Rashi, commenting on the peculiar grammar in the passuk, which rightfully requires the underlined words above to be translated as "into the tent, Sarah his mother" tells us

And he brought her "into the tent," and behold, she was "Sarah his mother"; that is to say, then she became the image of Sarah his mother.

In other words, Rivkah had now "replaced" his mother Sarah, and thus he was able to be consoled; he had found the ideal of his childhood home in the form of his wife, allowing him to stop searching for it. And the mind-blowing part (well, ok, because you asked) that connects it to our theory? The very next word following "Yitzchak was consoled after his mother" is: "V'Yosef" "And Yosef"!!! (Admittedly it's the first word of the next passuk, and it is obviously not talking about the person Yosef-rather it is used to mean "and he added"-but hey, that's hard to ignore!).

That may very well explain Yosef's praise of Hashem for allowing him to forget his father's house.

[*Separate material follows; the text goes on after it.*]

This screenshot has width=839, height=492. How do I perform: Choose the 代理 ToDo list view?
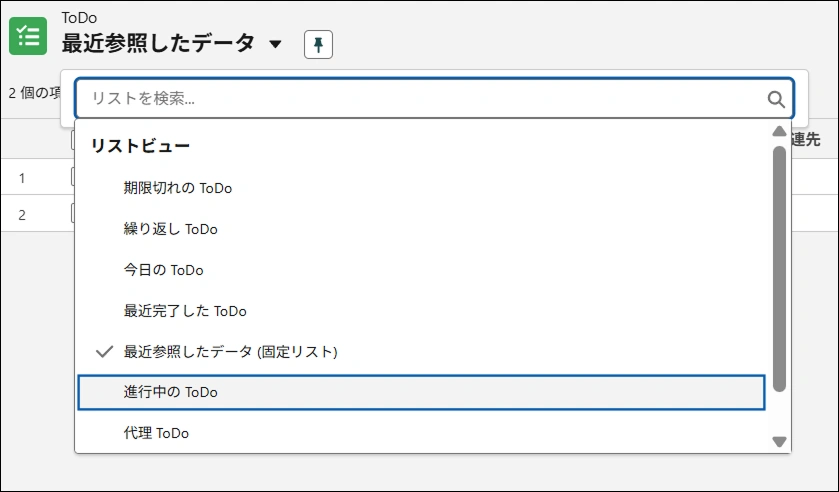[157, 433]
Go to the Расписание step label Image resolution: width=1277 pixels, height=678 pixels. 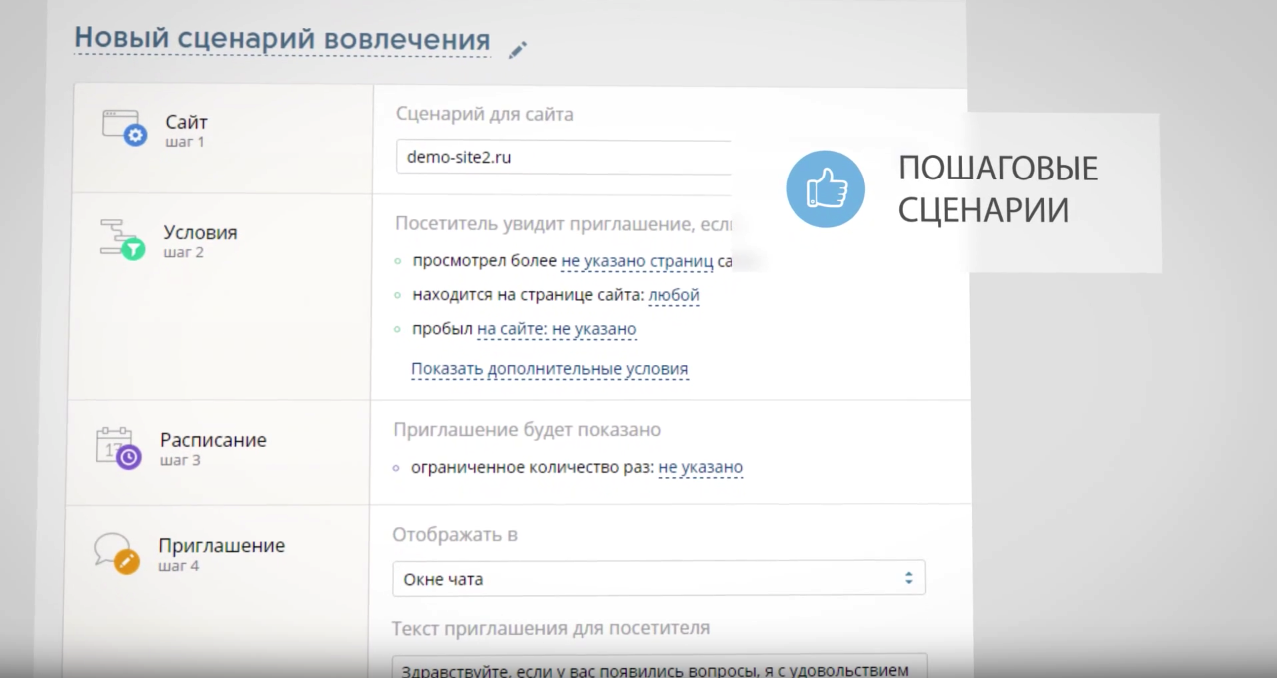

Having only the fondest of memories from his youth, ensconced in the spiritual cocoon of Yaakov's home, Yosef could have well despaired of ever finding such an ideal in his exile in Egypt. He could have spent his entire experience "remembering" his home, never allowing for inner peace. But Hashem blessed him, even in exile. Hashem gave him a wife and two sons who were worthy "replacements" (both Ephraim and Menashe reaching the same spiritual level as Yosef's brothers). Thus he could say thank you to Hashem for allowing him to forget his father's house.

But lest we think Yosef had gotten completely caught up in believing this home was a complete replacement of the ultimate home-that with a loving family in the Land of Israel-such was not the case. For it is through his second-born son Ephraim, whose name evokes only positive imagery, that Yosef declares that he is still in "the land of my suffering". He had "forgotten" his home, but he had not forgotten his Home.

And that is something that every parent should wish for their child: that their offspring have great memories of their childhood, and that their adulthood-with their own family-surpasses even that. That they ultimately be like Ephraim and Menashe, able to thrive in the hostile environment of exile, while remembering it is not their final destination. That they be able to forget their home, without forgetting their Home.

That is the lesson we learn from Yosef's choice of names for his two sons. He continually reminded himself he needed to go Home, all the while realizing he was ALREADY THERE!

Good Shabbos and Freilchen Chanukah!

This week's TMOT is dedicated in memory of my Mother, Rus bas Tzvi Noach (HK"M).